銀杏並木の毒舌な隣人たち(祝祭の檻編)
 この日、休日の麻美子は東京は丸の内。大手町にある披露宴会場に向かっていた。

 会社の後輩が結婚をし、それに出席するため電車に乗り会場に向かっていたのだ。

 午前中の大手町駅に降り、一人会場に向かう。
 近くのゴミ捨て場にはカラスが二羽。回収前のゴミを漁っている。

 麻美子が歩き近づいても、逃げようとしない。
 一羽のカラスが、少し警戒したのか、塀の上に登り麻美子を見つめると、なんだか嫌な予感がしていた。

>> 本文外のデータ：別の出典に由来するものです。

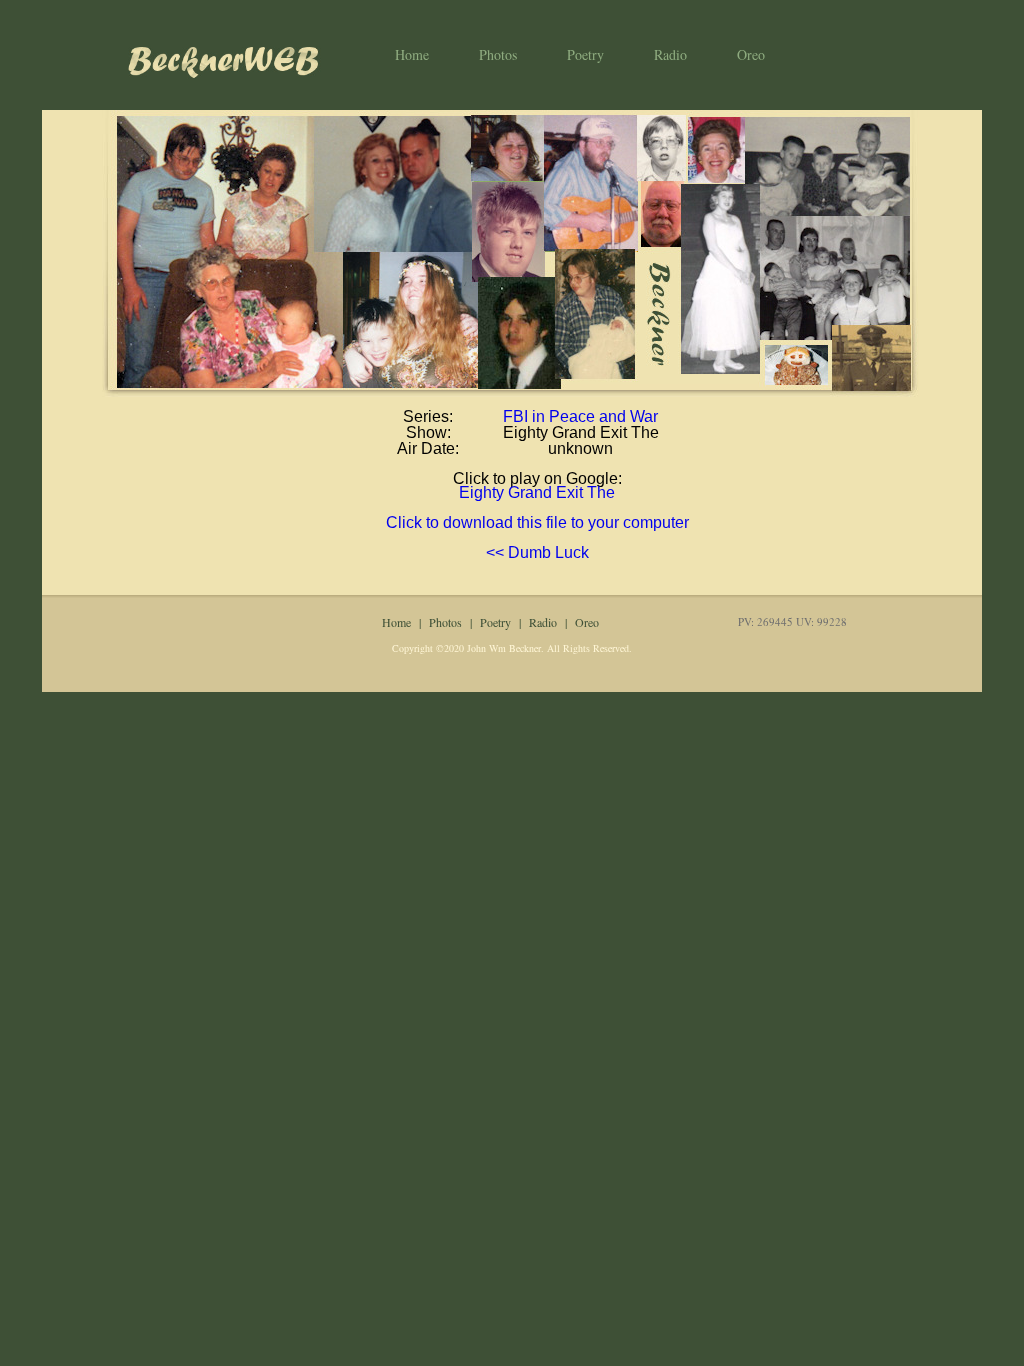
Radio (670, 54)
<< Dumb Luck (537, 552)
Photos (498, 54)
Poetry (585, 54)
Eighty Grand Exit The (537, 492)
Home (412, 54)
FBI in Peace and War (580, 416)
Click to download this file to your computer (537, 522)
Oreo (751, 54)
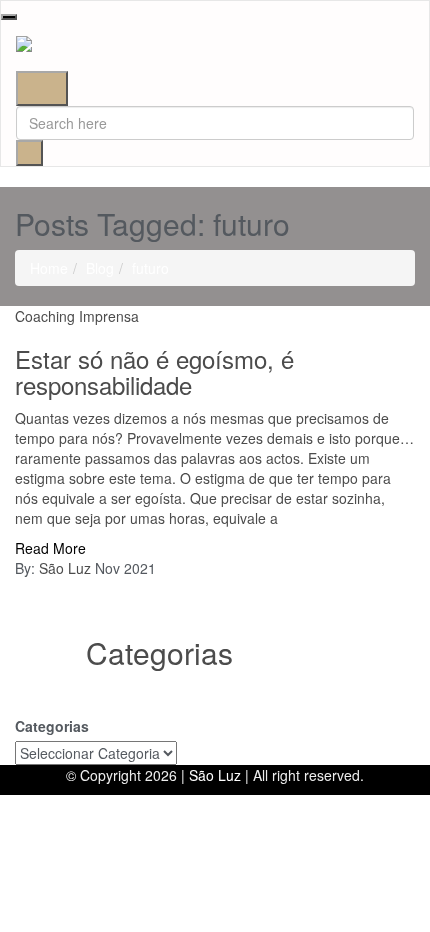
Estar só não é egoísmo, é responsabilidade (154, 371)
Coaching (45, 316)
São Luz (65, 568)
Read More (50, 548)
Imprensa (109, 316)
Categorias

「残念。残念。麻美子。後輩に先を越され、悲しんでいるんだね。あー残念」

(ああっ、やっぱりね、そう来たか)と、直球の言葉を言われ、肩を落とした。

 反撃しようと身構えると、つがいの片方も応戦してくる。

「おまけに、その服はなんなの? 花嫁に気を使い『白は切れない』『黒は地味』形式のとらわれて着たい色も選べないの?」

「それにその飾り。僕たちが集めたものより、随分と貧相だね。主役を立てるために、自分を『安物』に擬態させるなんて、涙ぐましい努力だ」

 毒舌を話す動物たちに、麻美子は慣れたものだと思っていた。
 しかし漫才のように間を開けない二人の言葉の旺盛に、気力負けしてたじろいでしまている。